**Work request**
Answer these questions from the commentary on "living with covid":
(a) How many unvaccinated children does the nation have, according to the text?
(b) How many days of lockdown does it say Victorians went through?
(c) Whom did the PM repeatedly urge last year to open up and "live alongside the virus"?

**Selected extract**

These agonising analogies are of course designed to paint a “living with covid” future in a more favourable, more inevitable light: no one can stop the dawn, everyone wants more light, and very few people want to stay inside the cave (from The Croods) indefinitely, least of all the little girl (from The Croods). The implication here is that this new dawn is one that should not be delayed – delayability not typically a feature of dawns, but what-fucking-ever at this point – by state premiers concerned about the lives of the nation’s 5 million unvaccinated children and their ability to spread the Delta variant and its ensuing shittiness to the rest of us. 

Why this is so difficult to stomach, or even believe, particularly for Victorians after 200+ days of lockdown hell, is because the PM has consistently wanted to let the coronavirus “rip” anyway. He repeatedly urged Daniel Andrews to open up last year and “live alongside the virus” as hundreds of new cases were recorded. The result would have been more like everywhere else in the world: significantly more death, more economic ruin, more misery. The few months of semi-normal bliss Victorians experienced at the end of 2020 were won by ignoring his advice. If people in Victoria are having a hard time accepting this narrative pivot to “we must live with the virus” it’s because (a) we gave up an awful lot so we wouldn’t have to do that and (b) that’s what all these ghouls have wanted the entire time anyway. If Delta has changed the likelihood of successfully eliminating covid from a region, it has not changed the Prime Minister’s underlying position. Skepticism is understandable.

**Data**
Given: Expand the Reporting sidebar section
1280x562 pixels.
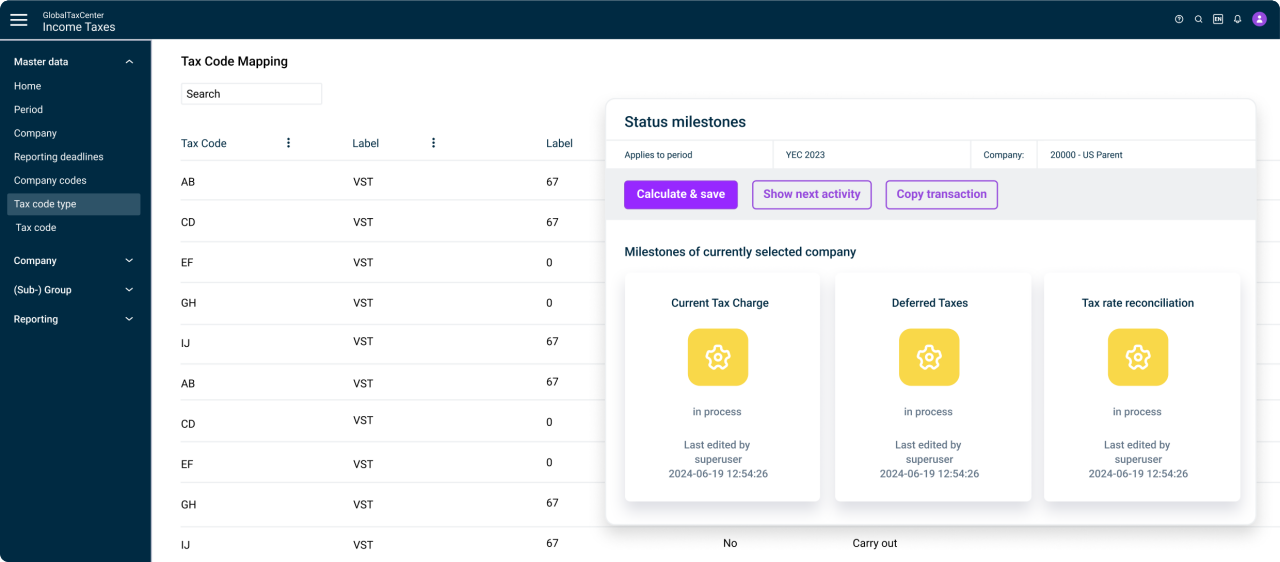Looking at the screenshot, I should click(129, 320).
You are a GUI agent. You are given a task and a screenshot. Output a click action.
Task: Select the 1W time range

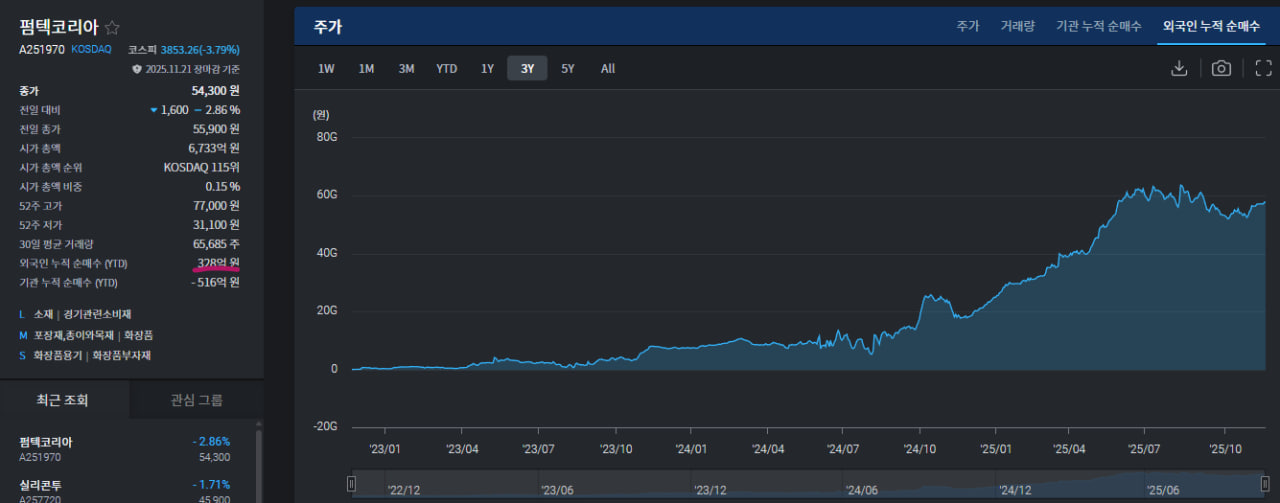click(x=326, y=69)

**Response box**
(a) 5 million
(b) 200+ days
(c) Daniel Andrews